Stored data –

__________

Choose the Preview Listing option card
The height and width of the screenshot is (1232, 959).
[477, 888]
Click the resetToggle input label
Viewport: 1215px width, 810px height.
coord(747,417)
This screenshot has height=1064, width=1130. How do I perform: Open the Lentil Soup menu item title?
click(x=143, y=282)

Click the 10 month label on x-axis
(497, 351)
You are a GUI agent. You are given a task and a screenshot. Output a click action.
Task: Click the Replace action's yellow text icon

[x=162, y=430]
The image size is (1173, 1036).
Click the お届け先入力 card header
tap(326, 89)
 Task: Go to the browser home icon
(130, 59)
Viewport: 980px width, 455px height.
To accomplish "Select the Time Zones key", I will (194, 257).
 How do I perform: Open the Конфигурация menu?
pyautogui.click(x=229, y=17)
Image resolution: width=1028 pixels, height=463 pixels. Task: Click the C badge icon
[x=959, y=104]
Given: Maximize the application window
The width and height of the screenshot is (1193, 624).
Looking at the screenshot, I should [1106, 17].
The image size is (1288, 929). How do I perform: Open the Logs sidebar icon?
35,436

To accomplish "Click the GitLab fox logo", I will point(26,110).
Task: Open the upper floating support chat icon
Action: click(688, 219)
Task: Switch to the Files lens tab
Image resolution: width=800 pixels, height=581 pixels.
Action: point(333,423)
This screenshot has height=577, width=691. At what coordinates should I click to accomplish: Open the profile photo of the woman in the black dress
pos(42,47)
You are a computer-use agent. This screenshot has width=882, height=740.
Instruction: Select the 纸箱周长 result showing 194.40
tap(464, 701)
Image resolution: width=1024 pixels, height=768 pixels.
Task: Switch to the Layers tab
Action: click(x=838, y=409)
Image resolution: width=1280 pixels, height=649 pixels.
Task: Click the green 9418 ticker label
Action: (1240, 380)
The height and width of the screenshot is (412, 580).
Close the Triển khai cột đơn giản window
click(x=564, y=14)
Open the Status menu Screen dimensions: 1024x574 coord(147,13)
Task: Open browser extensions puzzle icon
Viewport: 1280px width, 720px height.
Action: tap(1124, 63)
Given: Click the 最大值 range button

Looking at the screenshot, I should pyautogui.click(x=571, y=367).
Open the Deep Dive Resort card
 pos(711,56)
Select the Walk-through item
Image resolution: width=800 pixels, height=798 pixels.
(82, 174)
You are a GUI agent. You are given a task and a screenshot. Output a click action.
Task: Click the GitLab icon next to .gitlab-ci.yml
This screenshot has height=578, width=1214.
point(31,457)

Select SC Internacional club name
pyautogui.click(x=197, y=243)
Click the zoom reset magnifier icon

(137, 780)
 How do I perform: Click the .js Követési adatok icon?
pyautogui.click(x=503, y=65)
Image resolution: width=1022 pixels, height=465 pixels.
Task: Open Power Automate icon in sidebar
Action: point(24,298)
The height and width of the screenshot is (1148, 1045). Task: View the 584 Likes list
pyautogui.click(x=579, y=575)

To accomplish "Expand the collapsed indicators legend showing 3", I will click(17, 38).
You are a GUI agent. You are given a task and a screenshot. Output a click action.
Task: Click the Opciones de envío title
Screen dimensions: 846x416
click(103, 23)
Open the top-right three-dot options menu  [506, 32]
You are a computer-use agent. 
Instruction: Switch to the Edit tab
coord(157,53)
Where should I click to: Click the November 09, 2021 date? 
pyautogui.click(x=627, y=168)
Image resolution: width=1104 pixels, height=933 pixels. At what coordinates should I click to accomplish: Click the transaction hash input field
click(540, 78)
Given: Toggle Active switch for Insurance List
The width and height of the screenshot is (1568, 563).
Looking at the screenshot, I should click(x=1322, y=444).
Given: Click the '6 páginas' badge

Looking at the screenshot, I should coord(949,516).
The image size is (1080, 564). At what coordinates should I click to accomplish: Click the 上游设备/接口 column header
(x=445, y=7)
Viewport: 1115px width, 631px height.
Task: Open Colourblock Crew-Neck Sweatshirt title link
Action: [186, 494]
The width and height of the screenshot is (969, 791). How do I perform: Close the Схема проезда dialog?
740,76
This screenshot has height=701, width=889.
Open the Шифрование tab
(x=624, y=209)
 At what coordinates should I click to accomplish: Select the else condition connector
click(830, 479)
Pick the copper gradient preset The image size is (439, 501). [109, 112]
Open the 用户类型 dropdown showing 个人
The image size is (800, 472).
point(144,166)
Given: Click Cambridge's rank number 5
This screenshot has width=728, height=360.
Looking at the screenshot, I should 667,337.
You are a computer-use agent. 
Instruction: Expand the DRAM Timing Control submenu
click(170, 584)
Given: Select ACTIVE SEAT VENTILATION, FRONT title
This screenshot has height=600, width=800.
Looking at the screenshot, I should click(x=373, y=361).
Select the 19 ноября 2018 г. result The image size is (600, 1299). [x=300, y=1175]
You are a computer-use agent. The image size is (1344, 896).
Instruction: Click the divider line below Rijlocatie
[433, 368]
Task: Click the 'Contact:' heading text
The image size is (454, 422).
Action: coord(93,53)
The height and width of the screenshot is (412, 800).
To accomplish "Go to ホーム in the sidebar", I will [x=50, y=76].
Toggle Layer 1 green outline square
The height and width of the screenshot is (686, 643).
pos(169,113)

__________

The expected result is an exact transcription of the lines from the one containing "You are a computer-use agent. The" through the end of the records above; please include both ends.

You are a computer-use agent. The image size is (1344, 896).
Instruction: Click the divider line below Rijlocatie
[433, 368]
Task: Click the 'Contact:' heading text
The image size is (454, 422).
Action: coord(93,53)
The height and width of the screenshot is (412, 800).
To accomplish "Go to ホーム in the sidebar", I will [x=50, y=76].
Toggle Layer 1 green outline square
The height and width of the screenshot is (686, 643).
pos(169,113)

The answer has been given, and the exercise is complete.